A lot of this article is outdated, but it is infamous. Singapore is still an
autocratic regime, but steadily becoming more progressive. For instance, local
bloggers used to be tailed/monitored and harassed, while today they are
invited to official government events and given blogger passes (like a press
pass) to cover events on behalf of the citizenry.

The city/country is very surreal, especially once you begin to dig under the
surface.

I have a blog post about it that has been sitting in my drafts for over a year
now with a bunch of observations (I met a lot of entrepreneurs, businesses,
the government people etc.). I have a lot of interesting stories about
Singapore. Reading about Singapore again today has prompted me to dig it up -
I will publish it this weekend.

I love that place so much that I would seriously consider opening an office
there, or at least hiring some people there, for my next startup. It is
definitely the most 'Silicon Valley' like city in this hemisphere.

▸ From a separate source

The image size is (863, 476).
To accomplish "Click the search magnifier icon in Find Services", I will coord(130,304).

If anybody on HN needs some tips or intros re: Singapore, feel free to email
me.

------
mmaro
This is a famous article from _1993_ , notable enough to have its own
Wikipedia entry:

[http://en.wikipedia.org/wiki/Disneyland_with_the_Death_Penal...](http://en.wikipedia.org/wiki/Disneyland_with_the_Death_Penalty)

What I find interesting is that this piece doesn't include the words "crime"
or "murder". There are what, one or two (solved) murders per year on an island
of 5 million people? Freedom includes bad things not happening to you.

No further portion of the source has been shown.